In the UK itself inflation has now creeped up to 3.1% away above the target of 2%. This is increasing inflationary pressure on working people and the relatively fall in migration now meant that areas like health and the agri-food sectors have about shortages. Brexit will not ease these pressures in either jurisdiction.
Brexit has created division between sections of the British ruling class and the Irish ruling class. It has exacerbated the division between unionism (for) and nationalism(against). It has seen a huge increase in racist attacks across the British isles and lead to huge fears within migrants populations.

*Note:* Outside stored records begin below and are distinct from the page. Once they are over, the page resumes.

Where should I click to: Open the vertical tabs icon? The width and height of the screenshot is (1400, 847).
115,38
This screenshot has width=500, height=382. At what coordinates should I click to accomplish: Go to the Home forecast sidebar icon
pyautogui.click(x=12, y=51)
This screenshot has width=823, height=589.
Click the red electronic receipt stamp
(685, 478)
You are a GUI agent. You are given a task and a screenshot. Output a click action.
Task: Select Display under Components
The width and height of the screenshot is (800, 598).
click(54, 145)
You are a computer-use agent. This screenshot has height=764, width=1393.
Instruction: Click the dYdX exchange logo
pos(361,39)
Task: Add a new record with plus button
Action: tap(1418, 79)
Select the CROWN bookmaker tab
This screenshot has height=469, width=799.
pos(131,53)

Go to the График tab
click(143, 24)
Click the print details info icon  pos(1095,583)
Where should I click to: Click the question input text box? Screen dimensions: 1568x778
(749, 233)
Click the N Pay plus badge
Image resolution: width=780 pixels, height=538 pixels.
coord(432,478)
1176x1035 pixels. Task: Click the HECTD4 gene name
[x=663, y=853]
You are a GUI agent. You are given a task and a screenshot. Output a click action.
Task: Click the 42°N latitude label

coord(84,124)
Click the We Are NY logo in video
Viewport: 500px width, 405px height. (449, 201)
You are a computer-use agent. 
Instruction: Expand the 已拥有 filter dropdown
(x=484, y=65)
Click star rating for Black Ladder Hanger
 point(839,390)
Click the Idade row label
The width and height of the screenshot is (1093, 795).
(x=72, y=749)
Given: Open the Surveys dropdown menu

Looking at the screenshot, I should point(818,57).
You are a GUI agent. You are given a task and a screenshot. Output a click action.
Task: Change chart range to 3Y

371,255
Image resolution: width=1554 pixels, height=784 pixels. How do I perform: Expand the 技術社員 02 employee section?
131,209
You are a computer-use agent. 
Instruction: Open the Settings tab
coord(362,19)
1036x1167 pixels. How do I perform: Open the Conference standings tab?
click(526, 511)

A rise in either British or Irish nationalism is never a good thing. In Britain its extreme manifestations in UKIP and Britain First spread hatred and fear, divides workers and plays to the interests of sections of British capitalism.Within Ireland apart from creating even more divisions between catholic and protestant workers it plays into the hands of armed militant nationalist groups that learn little from history. A hard border would see the renewal of armed attacks on all symbols associated with that border and elicit sympathy and support from sections of nationalism at a time when there is little enthusiasm for the armed dissidents.
Neither brexit nor THE EU
The alternative to nationalism is internationalism.Neither brexit nor the EU can solve the current crisis of capitalism. There is enough food in the world to feed everyone and still have much left over but capitalism accumulates and puts wealth into he hands of a few while the many starve. Both sides of the Brexit argument believe in and advocate capitalism. But it is that very capitalism that causes war, famine racism and slavery. For socialists the fight against capitalism begins in their own country for
“The proletariat of each country must, of course, first of all settle matters with its own bourgeoisie. “(The Communist Manifesto)
If we are ever to overcome all the manifestations of capitalism then we need to patiently explain to workers that neither Brexit nor any other alternatives will solve the problems of the world. We all live in the world and what affects workers anywhere affects workers every where.
The proletarians have nothing to lose but their chains.
They have a world to win.
Working Men of All Countries, Unite!